Tasks and exercises:
1) List every field that the microcapsules article says the new technique could impact.
2) Write a continuation of the article on the microcapsule study, starting after its final sentence.

Text passage:
Osuji Lab Study On Microcapsules Makes Cover Of Soft Matter

A new technique for making microcapsules developed in the lab of Chinedum Osuji has a potential to impact the fields of food science, medicine and cosmetics.

Using a method known as microfluidic interfacial complexation, the researchers can fabricate microcapsules rapidly in one-step with shells composed of polyelectrolyte-particle or polyelectrolyte-protein complexes– plus, they can make the shells substantially thicker than what is possible using conventional methods, while exercising control over their mechanical properties. The research was featured on the cover of the October 2015 edition of Soft Matter.

Gilad Kaufman, lead author of the study, said the advantage of their method ‎is that it allows the microcapsule to be made in a single step with sufficient control over the mechanical and release properties. “The key thing here is that we can make the capsules really easily, and we can make their shells really thick,” said Kaufman, a ‎graduate research assistant in Osuji’s lab in Chemical & Environmental Engineering department.

Composite polyelectrolyte microcapsules offer considerable flexibility in terms of controlling physical properties, such as permeability and mechanical strength. That flexibility is crucial for a wide range of applications that require the ability to target specific chemical species and release active ingredients. The problem is that common methods for the fabrication of such microcapsules rely on a multi-step process that is often cumbersome and time-consuming. That makes large-scale fabrication difficult.

Collected data entries
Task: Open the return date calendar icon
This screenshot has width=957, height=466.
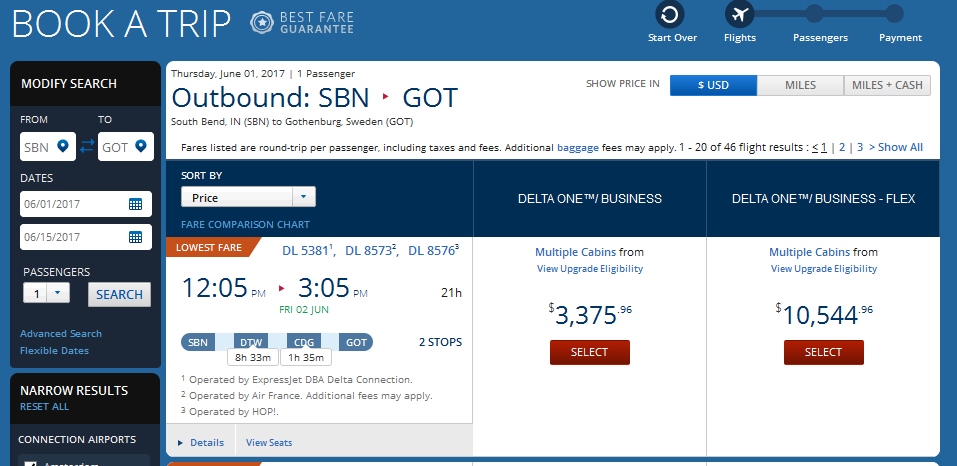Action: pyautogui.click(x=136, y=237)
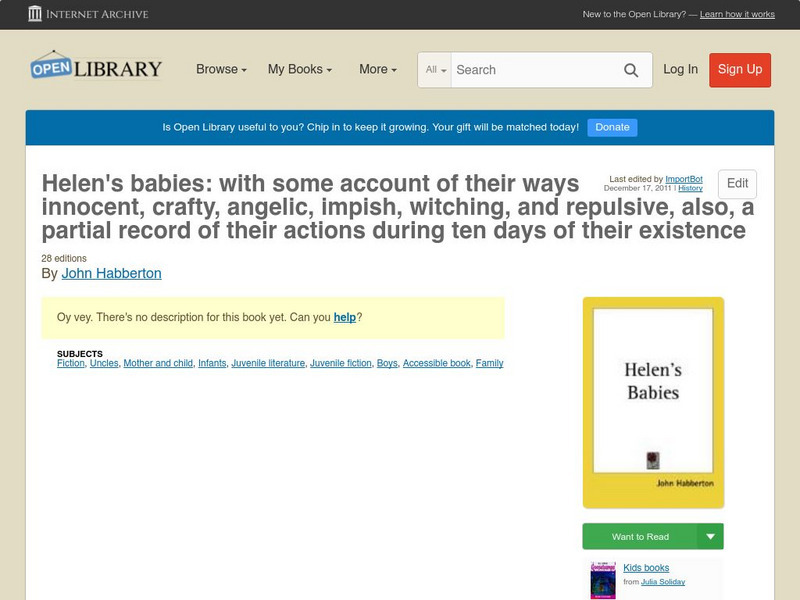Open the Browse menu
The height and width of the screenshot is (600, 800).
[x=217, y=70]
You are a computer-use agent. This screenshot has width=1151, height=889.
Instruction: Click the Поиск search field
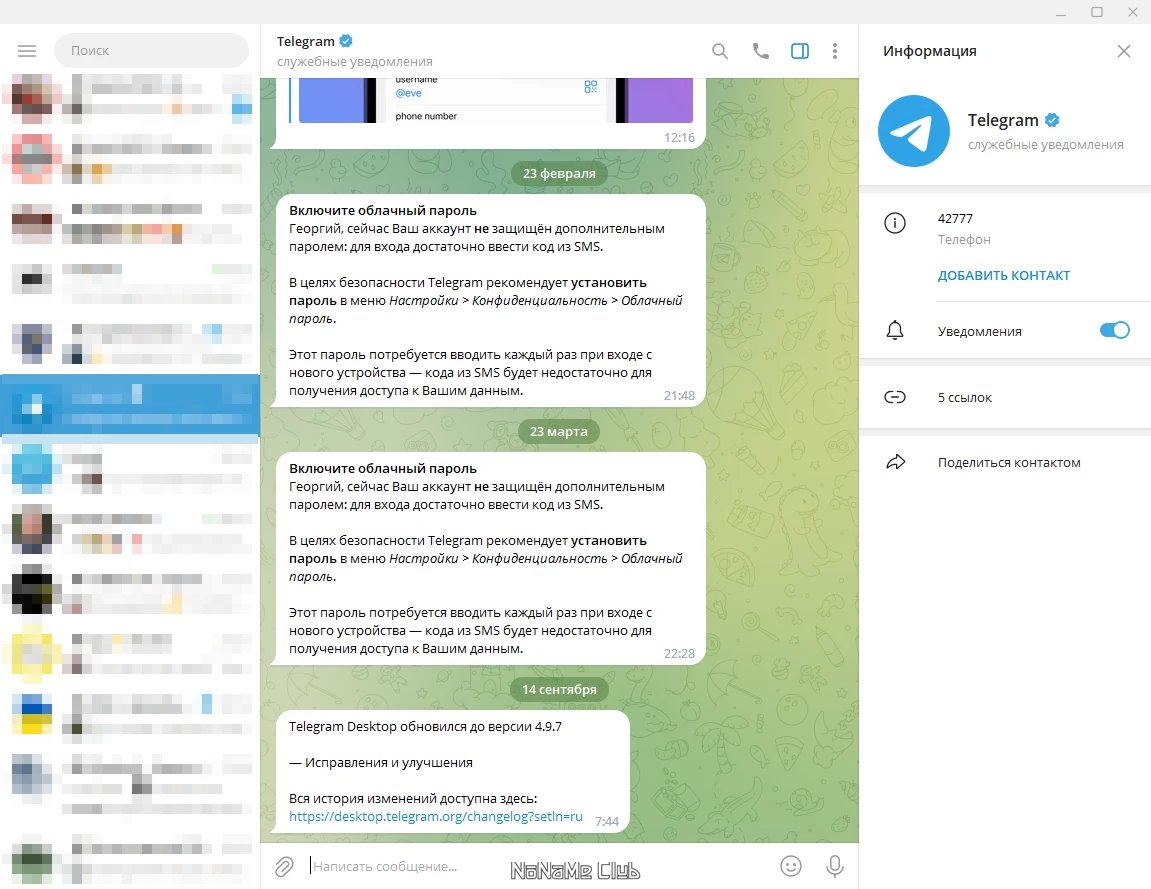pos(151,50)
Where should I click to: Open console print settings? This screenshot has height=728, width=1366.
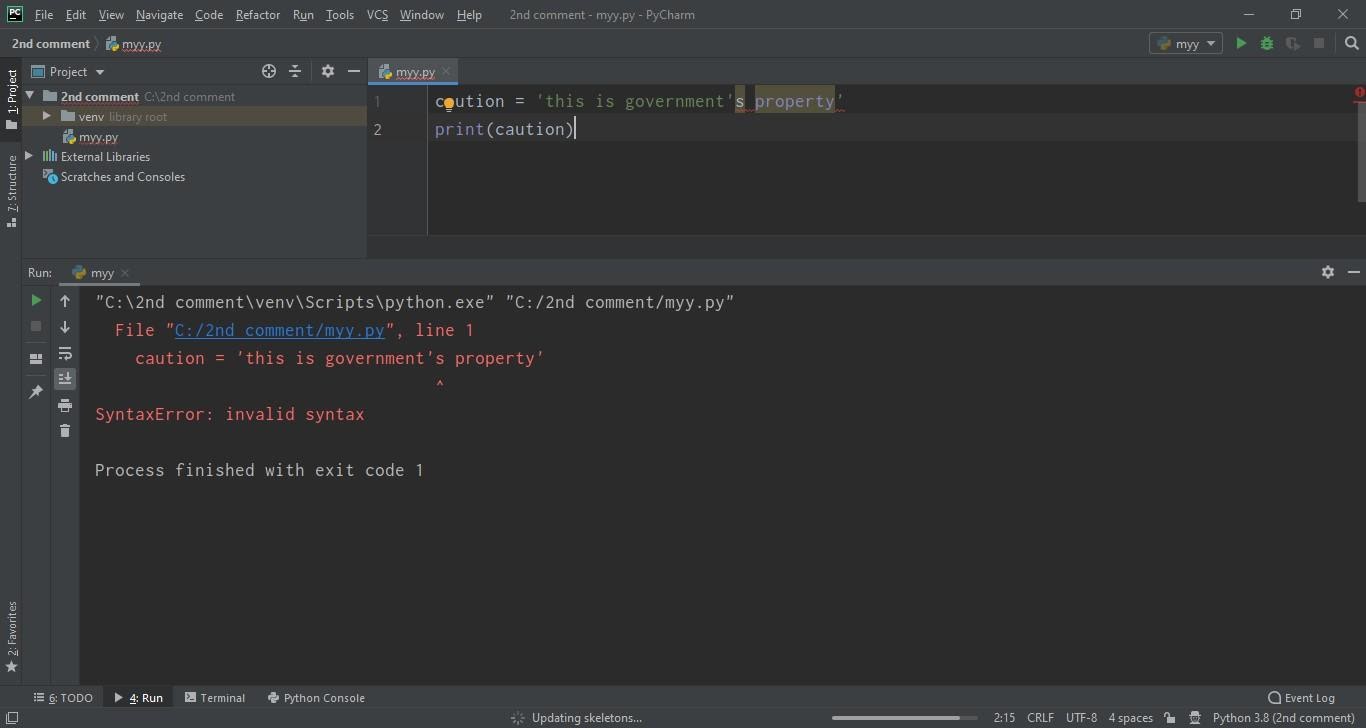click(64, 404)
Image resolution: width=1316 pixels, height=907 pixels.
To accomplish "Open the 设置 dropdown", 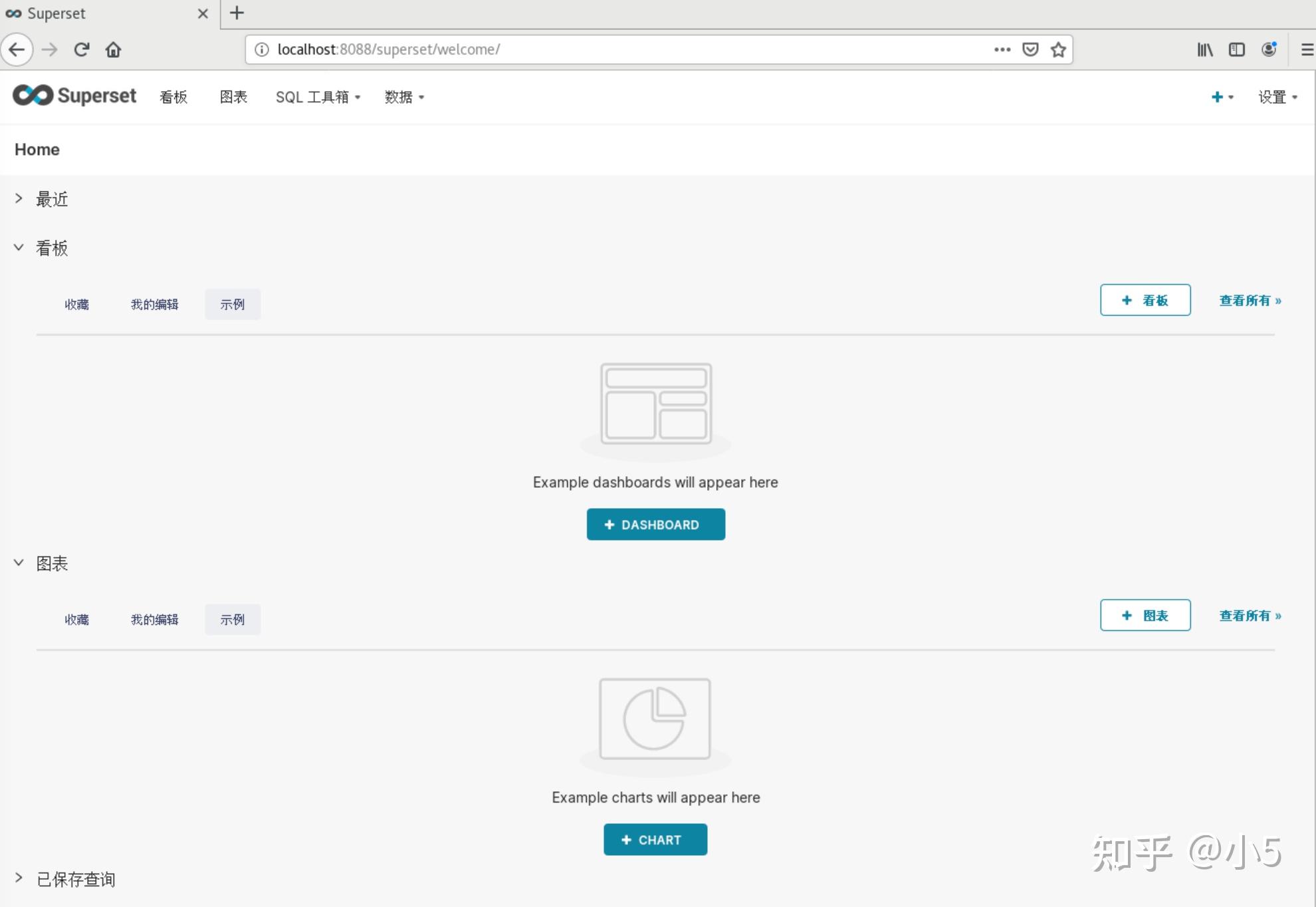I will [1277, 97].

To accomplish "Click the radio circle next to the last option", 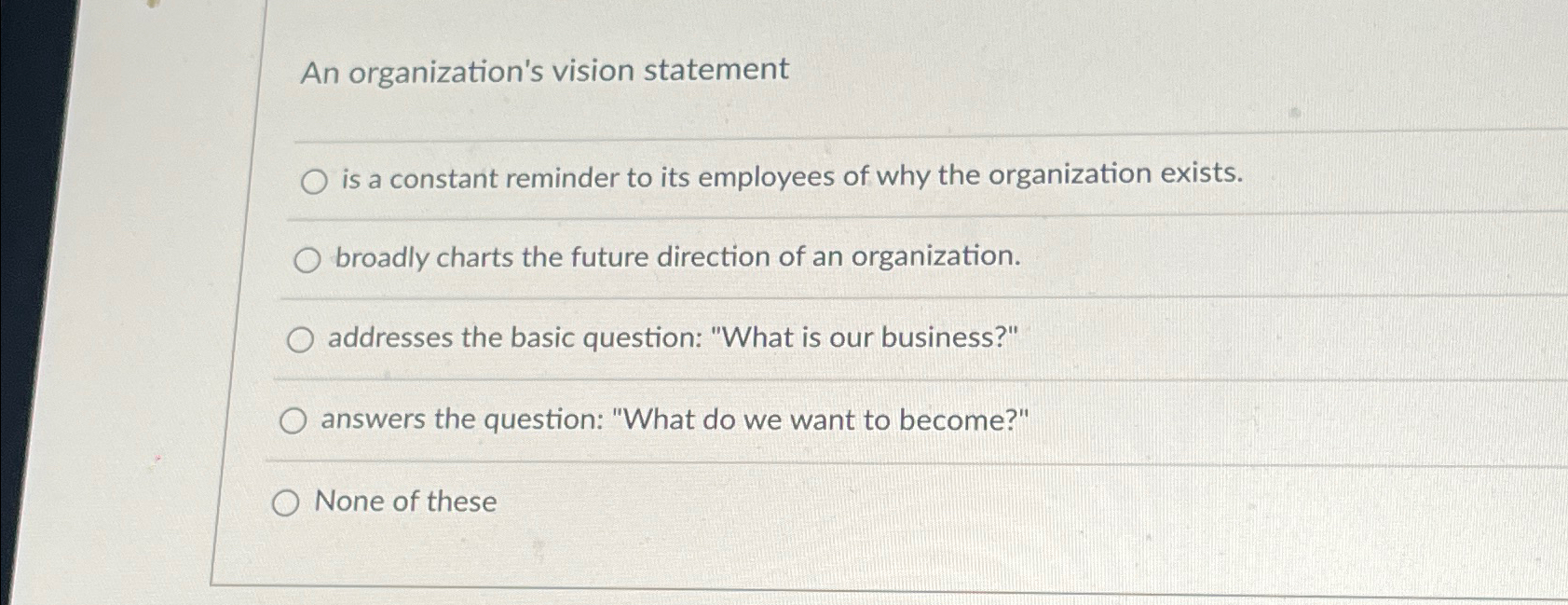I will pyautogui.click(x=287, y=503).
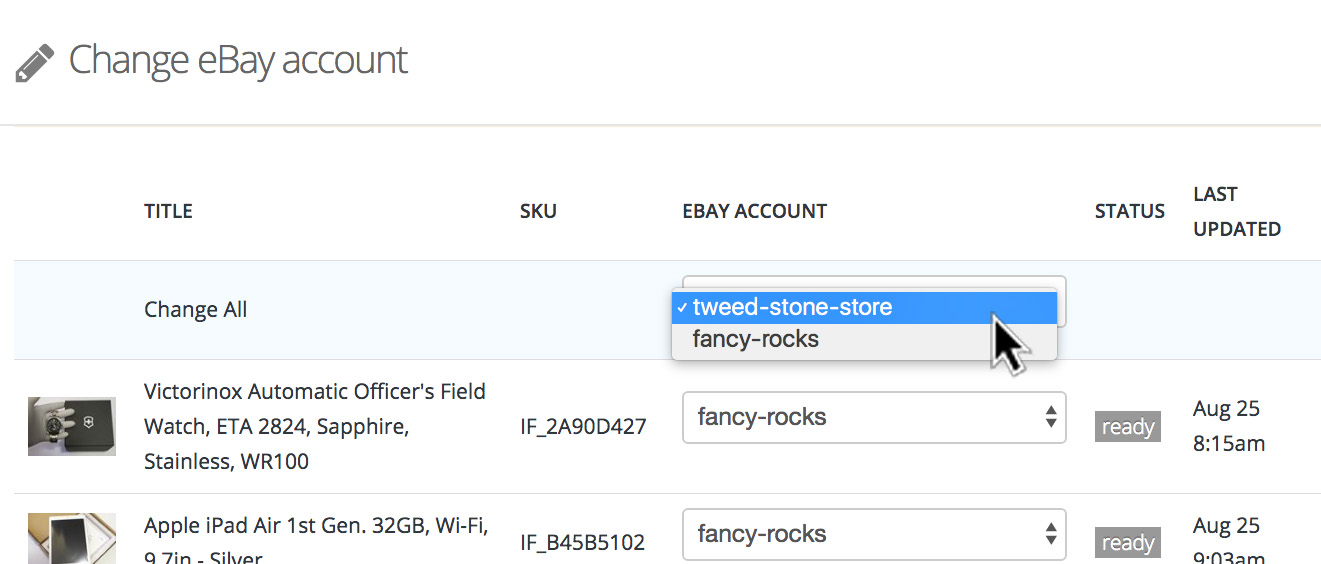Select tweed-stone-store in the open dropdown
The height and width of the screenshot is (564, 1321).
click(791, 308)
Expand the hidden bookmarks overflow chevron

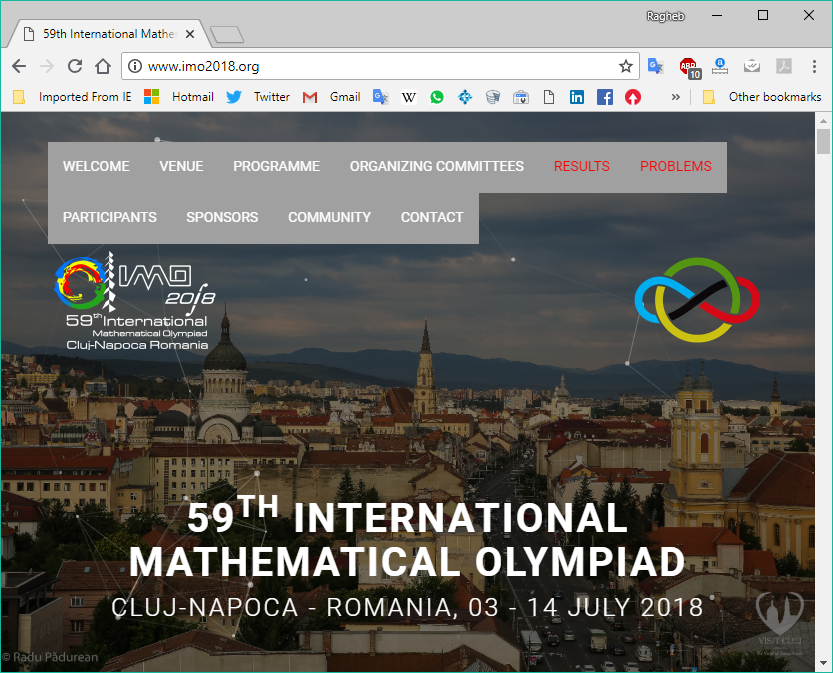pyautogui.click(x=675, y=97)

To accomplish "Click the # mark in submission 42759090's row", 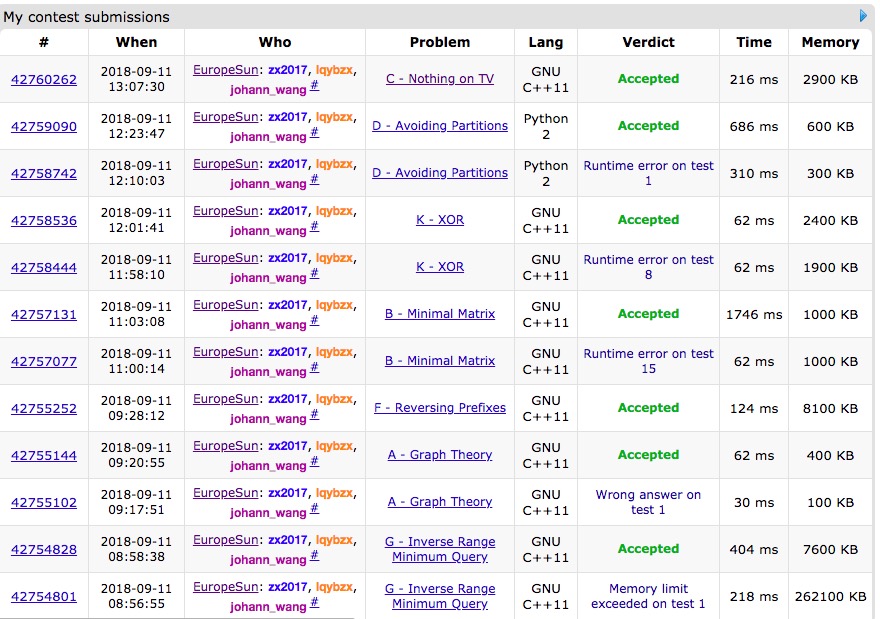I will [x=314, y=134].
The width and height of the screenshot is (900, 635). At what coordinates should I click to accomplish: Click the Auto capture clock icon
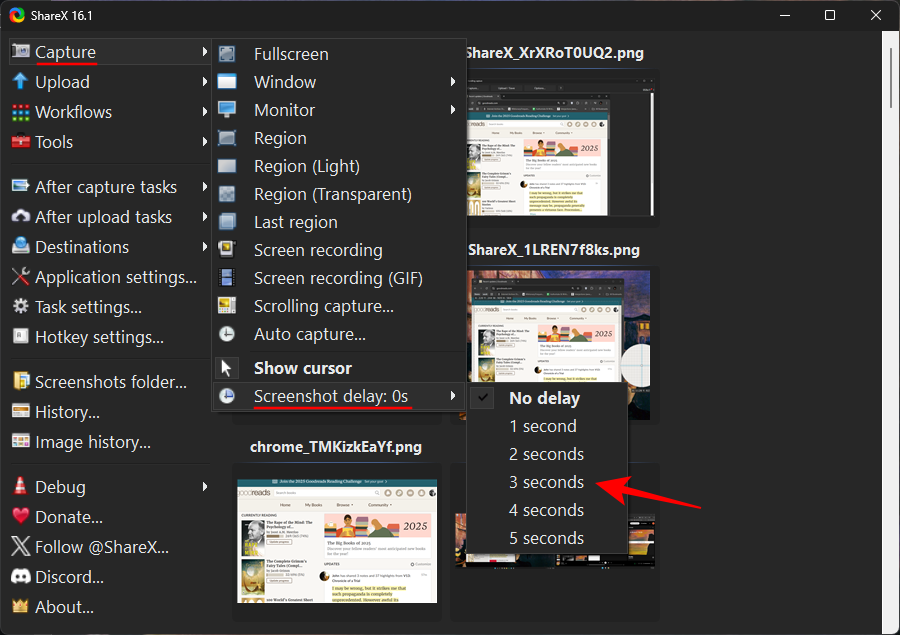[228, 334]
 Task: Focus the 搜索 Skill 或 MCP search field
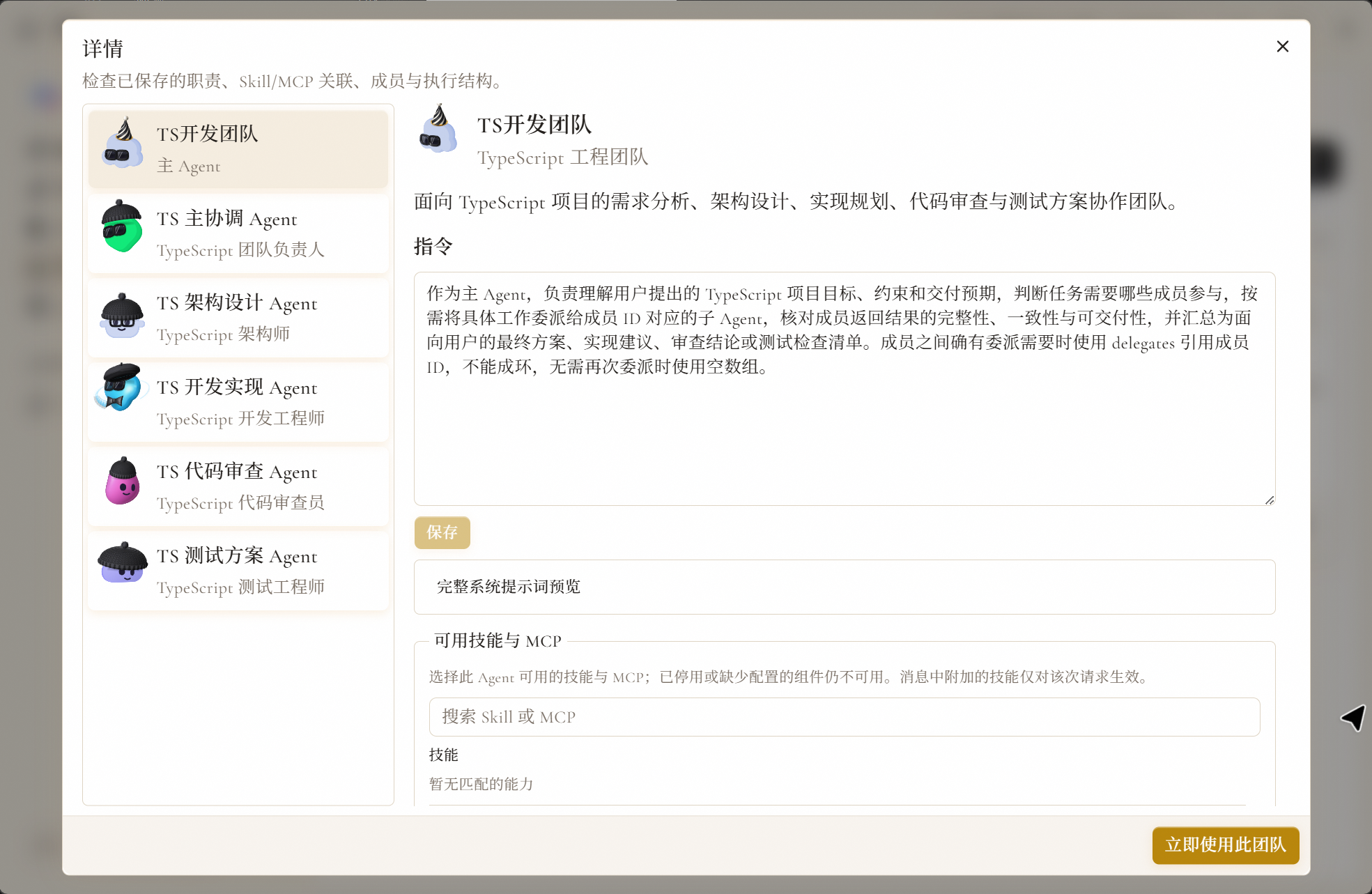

Responses for each task:
1) Food science, medicine, cosmetics

2)
In Osuji’s lab, the researchers generate water-in-oil emulsions using microfluidic technology. Through electrostatic interactions and hydrogen bonding, polyelectrolytes (a kind of charged polymer) and nanoparticles or globular proteins form complexes across the water-oil interface and create a shell around the water droplet.

“The idea is that the water contains nanoparticles which are charged, and the oil contains a polyelectrolyte” Kaufman said. “They come together at the interface and they form an elastic sheet that protects the drop.”

The resulting microcapsules are uniform in size, mechanically robust, and have nanoparticle-polymer composite shells with a thickness of up to 3,000 nanometers.

“The benefit of having a very thick shell is that it’s extremely stiff compared to thin shell capsules,” Kaufman said. “If the capsules are going to be used as delivery vehicles, they require sufficient mechanical integrity so that their passage through constrictions will not result in rupture and premature release of a payload, for instance.”

What’s more, the researchers were also able to form microcapsules of different shapes, which can provide more surface area for applications that require it.